From Hong Kong to harvest: Yu-Wing Wong cultivates community in the UK

When Yu-Wing migrated to the UK, he brought with him a love for agriculture, which he has shared with a budding community. That community has since sprouted around him, and become a place where people can learn, share and make connections.

Yu-Wing Wong had spent 12 years as an organic farmer and once in the UK, started a community interest company (CIC) called AuLaw Fam UK. One of the aims of the CIC was to teach people how to grow Asian vegetables in the UK.

There are a lot of challenges when it comes to growing these crops, Yu-Wing said, “In Hong Kong the weather is totally different to the UK, so we have had to find new methods about how to grow Asian vegetables.”

Yu-Wing Wong harvesting garlic from his allotment in New Malden Credit: Phillip Barr

Yu-Wing’s farm is on an allotment in New Malden, where he holds training sessions helping people learn how to grow crops in their own homes. He believes that people can grow crops anywhere, even in places without much land.

“In London, you can grow your food in allotments, back gardens, or even your flat. You can grow your food in small pots indoors. We are trying to help people grow food by connecting them to others,” he said.

Along with his training sessions Yu-Wing has been running a community farming project with volunteers in New Malden’s Jubilee Square. On Saturdays they meet up and tend to crops, most of the volunteers are also from Hong Kong.

This project has allowed new UK residents to meet people and learn more about their community.

Yu-Wing teaching volunteers about agriculture in Jubilee Square, New Malden. Credit: Phillip Barr

One of the volunteers, Edwin Yung described his experience with the project: “It’s fun, spending time with new people. I enjoy harvesting and eating what we grow it is a very special experience.”

Besides tending crops volunteers have also been able to enjoy the fruits of their labour.

Yung said: “For the volunteers, we have an event called farm to table. Basically we harvest the vegetables and then we share with other volunteers, we cook and eat together.”
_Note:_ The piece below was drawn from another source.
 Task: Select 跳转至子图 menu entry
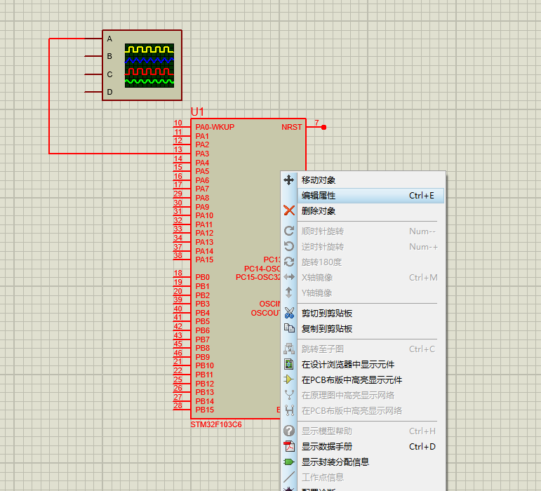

Edwin was one of more than 150,000 Hongkongers who have moved to the UK since the creation of the Hong Kong BN(O) visa. This visa was created in response to the passing of a new national security law for Hong Kong, which the UK considers violates agreements made between the UK and China at the time of the Hong Kong handover.

He along with others have found community in this project.

Edwin Yung one of the many volunteers in New Malden. Credit: Phillip Barr

“Many families decided to move to the UK, and we are one of them. We came here and we are trying to contribute to the community.

“Not only financially but also trying to build a workforce and share our experience. Hopefully we can integrate with the local people, we are here and hopefully we can do good here,” he said.

Having moved across the world Yu-Wing Wong has managed to create a community based around farming and togetherness. For some gardening is a singular activity, but not for Yu-Wing.

“I would like to invite more people to grow your own food together,” he said.